Token Gating: The Key To “Getting It”
I don’t think it’s a controversial idea that the average music fan has a skeptical view of NFTs - and, honestly, it’s somewhat warranted. They simply cannot wrap their heads around “owning a jpeg” or how that could possibly be valuable to them - especially with the eye-popping price tags touted on social media.
This is why you see so many skeptics chastising blockchain technology and “right-click save” tweeting anyone showing off their recent NFT purchase. They simply don’t see the same future web3 evangelists see.
In order to move past the “early adopter” phase of any new technology, you need to answer the biggest concerns of skeptics head-on rather than dismiss their worries as unfounded. There must be actual value in the technology that moves things forward, rather than change because the tech community wants to.
Over the last few months we have been speaking to hundreds of artists and their teams to get feedback and thoughts on NFTs. What are they excited about?
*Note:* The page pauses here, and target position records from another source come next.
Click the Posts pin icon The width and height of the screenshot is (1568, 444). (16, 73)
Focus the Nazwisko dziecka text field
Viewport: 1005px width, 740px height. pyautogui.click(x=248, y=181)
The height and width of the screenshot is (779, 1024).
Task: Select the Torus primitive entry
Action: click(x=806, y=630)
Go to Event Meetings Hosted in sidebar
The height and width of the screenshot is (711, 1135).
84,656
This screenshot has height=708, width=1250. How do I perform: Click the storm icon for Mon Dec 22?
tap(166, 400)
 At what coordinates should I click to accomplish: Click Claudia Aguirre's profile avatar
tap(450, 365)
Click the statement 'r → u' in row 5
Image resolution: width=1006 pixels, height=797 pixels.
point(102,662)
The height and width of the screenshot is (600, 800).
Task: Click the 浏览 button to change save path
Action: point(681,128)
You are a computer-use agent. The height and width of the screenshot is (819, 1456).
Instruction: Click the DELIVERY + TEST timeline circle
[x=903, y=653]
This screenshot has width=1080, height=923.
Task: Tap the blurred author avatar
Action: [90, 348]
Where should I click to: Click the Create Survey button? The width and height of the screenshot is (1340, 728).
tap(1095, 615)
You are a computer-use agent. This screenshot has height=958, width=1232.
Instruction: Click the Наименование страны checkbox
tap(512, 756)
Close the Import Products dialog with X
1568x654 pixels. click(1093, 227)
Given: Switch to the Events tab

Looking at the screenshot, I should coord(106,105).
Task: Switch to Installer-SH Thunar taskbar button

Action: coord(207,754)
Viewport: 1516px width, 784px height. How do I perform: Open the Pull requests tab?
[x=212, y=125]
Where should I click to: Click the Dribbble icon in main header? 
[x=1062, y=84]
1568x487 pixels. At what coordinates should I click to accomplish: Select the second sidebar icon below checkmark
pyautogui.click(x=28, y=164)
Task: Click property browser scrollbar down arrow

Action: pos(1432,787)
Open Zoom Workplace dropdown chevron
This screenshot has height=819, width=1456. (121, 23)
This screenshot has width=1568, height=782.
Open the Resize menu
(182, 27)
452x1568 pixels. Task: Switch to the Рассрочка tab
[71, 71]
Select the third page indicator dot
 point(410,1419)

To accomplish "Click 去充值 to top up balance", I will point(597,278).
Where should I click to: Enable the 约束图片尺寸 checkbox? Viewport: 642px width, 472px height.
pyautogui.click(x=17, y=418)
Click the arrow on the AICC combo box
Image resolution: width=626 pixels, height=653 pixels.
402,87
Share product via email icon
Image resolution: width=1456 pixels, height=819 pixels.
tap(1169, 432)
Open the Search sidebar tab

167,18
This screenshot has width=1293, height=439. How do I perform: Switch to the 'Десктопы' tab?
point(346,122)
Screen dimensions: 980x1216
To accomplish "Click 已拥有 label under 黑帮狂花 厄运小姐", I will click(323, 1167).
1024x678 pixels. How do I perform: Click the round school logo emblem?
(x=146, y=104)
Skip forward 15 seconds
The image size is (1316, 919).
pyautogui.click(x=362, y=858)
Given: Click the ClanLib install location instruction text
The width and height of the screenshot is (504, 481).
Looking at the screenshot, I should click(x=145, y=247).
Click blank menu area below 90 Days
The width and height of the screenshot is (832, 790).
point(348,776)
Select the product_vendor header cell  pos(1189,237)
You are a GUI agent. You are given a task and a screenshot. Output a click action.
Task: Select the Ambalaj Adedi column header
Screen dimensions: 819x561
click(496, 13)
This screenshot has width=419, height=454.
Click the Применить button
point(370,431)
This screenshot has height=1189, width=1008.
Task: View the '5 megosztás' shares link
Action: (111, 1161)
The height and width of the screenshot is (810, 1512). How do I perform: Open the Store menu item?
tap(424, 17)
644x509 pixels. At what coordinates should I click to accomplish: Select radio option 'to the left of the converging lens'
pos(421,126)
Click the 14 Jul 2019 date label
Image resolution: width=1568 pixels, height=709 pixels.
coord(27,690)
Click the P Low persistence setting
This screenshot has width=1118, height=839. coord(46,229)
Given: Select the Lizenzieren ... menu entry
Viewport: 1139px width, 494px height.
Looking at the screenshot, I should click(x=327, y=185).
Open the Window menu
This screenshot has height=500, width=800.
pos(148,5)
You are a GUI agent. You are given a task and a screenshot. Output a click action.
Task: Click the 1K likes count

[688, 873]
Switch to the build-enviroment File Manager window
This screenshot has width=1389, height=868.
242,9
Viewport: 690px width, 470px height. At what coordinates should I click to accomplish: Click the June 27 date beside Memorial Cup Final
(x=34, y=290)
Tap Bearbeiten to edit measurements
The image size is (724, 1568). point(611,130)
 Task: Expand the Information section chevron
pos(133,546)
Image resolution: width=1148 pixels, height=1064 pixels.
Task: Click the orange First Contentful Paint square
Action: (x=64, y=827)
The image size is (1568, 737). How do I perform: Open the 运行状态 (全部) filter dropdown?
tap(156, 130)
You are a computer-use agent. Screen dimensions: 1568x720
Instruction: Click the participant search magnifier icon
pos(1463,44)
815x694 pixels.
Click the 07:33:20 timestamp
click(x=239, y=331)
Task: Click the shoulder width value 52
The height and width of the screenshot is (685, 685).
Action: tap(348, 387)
What do they dislike? We’ve also been watching fan reactions when an artist enters this space to see how it’s received and where things fall short.
Aside from environmental concerns - which we’ve hopefully addressed in our “Why Solana?” post - there’s two recurring themes that seem to be most prevalent…
The Money Grab
Because of the mind boggling amount some projects are able to fetch and tout on social media — especially from well-established artists — many fans see NFTs as simply another way for the rich to get richer. Even worse, they often see the entire market as a tech-powered ponzi scheme, and the sticker shock from Ethereum “gas fees” only adds to the problem (another reason we chose Solana).
This leads to trepidation from artists who understand there is more to the technology and want to offer something creative to their fans, but don’t want to alienate the core that supports them in the first place.
Aside from simply offering NFTs at a price point the majority of fans can actually afford (or bundling it with physical merch 😉), it’s even more important that the NFT actually does something.
“It’s just a JPEG”
When I’m describing NFTs to someone I tend to use the analogy of a physical key and a deadbolt lock. The basic idea is - if you were to find a key on the side of the road, the value of that key is basically nothing more than the cost of the metal itself. But if you found out that key unlocked a door (you knew where the door was) and behind that door is a million dollars, how much is that key worth now?
There’s also some useful comparisons in that analogy in that you’d need custody of the key to unlock the door (unlike sharing a code or password) and photocopying the key (right-click save) won’t actually unlock the door either.
All of this is to say that owning an NFT should offer something more to the fan / holder than just being a collectible. There have been many attempts at this, but they are often confusing or add unnecessary friction to actually “claim” the value of their purchase.
From the day we started down the Web3 path at Single our main goal has been to treat NFTs as a key to unlock content and products. As part of that goal it needed to be seamless and intuitive for artists and their fans, while remaining easily editable so artists can add value to past NFT purchases at any time, without altering any code.
Over the next few weeks & months we will begin to roll out our token-gated commerce tools to enable Artists to gate access to exclusive livestreams, video-on-demand, products and hidden pages within their existing Shopify storefront. We’re even taking things a step further by giving the option of “# of uses” so fans could claim a set number of items (free or discounted or full price) based on your preference.
We see this as the building blocks for entirely new opportunities around pre-orders, unique content experiences, and fan clubs. We’re excited to show you what we’ve been working on very soon.